Let’s pass sensible lithium battery bills


It has been nearly seven months since a fire ignited by a lithium-ion battery on an e-scooter that was charging inside a supermarket in Fordham Heights. While the store was destroyed, no one was killed, thankfully.

While this didn’t happen in greater Riverdale or Kingsbridge, those type of e-scooters powered by the same batteries are quite prolific here as delivery drivers rely on them. The most likely reason for a recent spate of lithium-related fires is due to the increase in e-bike and e-scooters by people and workers during and after Covid. Many of those people are delivery drivers providing takeout service for restaurants trying to survive after the 2020 lockdown.

In fact, lithium-ion batteries have been blamed for more than 200 fires in New York City in 2022, killing six people and injuring nearly 150. That’s double the amount of battery fires in 2021, according to the New York City Fire Department.

That’s why it is important government step in to regulate such undependable and inadequate batteries.
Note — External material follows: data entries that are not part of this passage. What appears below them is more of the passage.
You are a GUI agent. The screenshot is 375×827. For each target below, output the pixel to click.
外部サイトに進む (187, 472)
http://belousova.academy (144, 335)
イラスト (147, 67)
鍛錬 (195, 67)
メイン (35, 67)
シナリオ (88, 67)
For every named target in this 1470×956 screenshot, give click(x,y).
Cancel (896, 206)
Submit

One would think legislation that would protect consumers of such e-vehicles and their batteries would already be law by now. Unfortunately, that is not the case.
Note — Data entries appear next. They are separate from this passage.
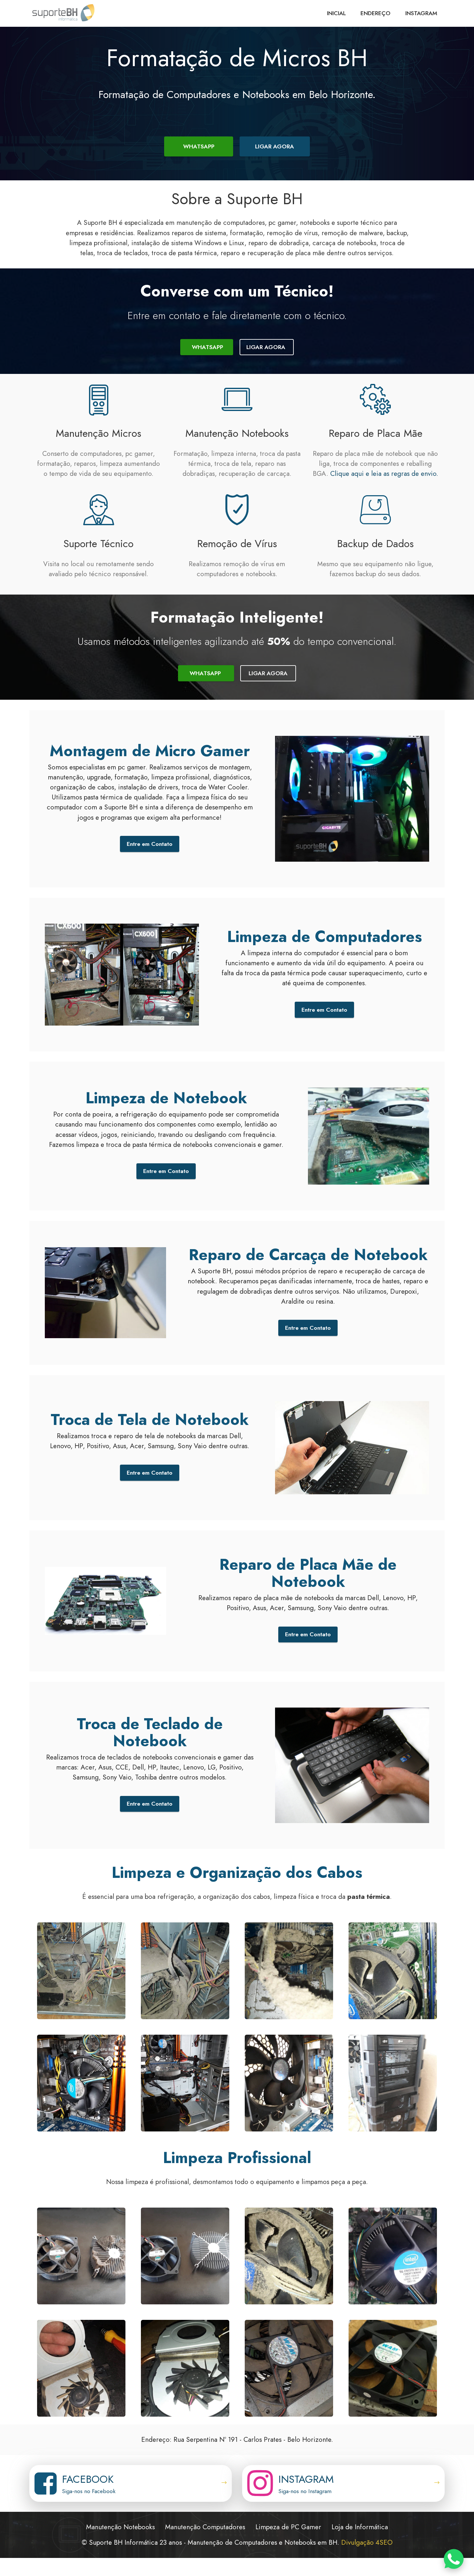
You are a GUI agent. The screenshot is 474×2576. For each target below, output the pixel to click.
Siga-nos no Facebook (88, 2491)
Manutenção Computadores (205, 2527)
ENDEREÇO (375, 13)
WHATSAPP (198, 146)
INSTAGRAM (421, 13)
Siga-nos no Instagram (304, 2491)
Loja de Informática (359, 2527)
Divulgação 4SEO (367, 2542)
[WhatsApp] (453, 2559)
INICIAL (336, 13)
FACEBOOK (88, 2479)
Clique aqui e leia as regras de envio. (384, 473)
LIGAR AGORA (274, 146)
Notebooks (300, 2542)
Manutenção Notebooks (120, 2527)
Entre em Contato (150, 844)
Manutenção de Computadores (232, 2542)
On the state level, Assemblyman Jeffrey Dinowitz and fellow Democratic Sen. Liz Krueger are the lead sponsors of a pair of bills to implement regulations to curtail the proliferation of low-quality, lithium-ion batteries. One bill would require all lithium-ion batteries and chargers to meet minimum industry safety standards to be legally sold in New York. Another bill would prohibit the sale of second-use of such batteries intended for use in a bicycle with electric assist, an e-scooter or a limited use motorcycle.

Both bills would call for penalties ranging from $200 to $1,000. But those bills are stuck in the Consumer Affairs and Protection Committee in the Assembly.

Federally, U.S. Rep. Ritchie Torres’ bill that would require the Consumer Product Safety Commission to establish final mandatory safety standards for rechargeable lithium-ion batteries in e-mobility devices was the subject of a recent hearing. The Innovation, Data and Commerce Subcommittee of the House Energy Committee held the hearing on the bill.

We call for the quick passage of this legislation. While it may only be a start toward thwarting such fires, it could save lives and make the streets and buildings where people live and work safer.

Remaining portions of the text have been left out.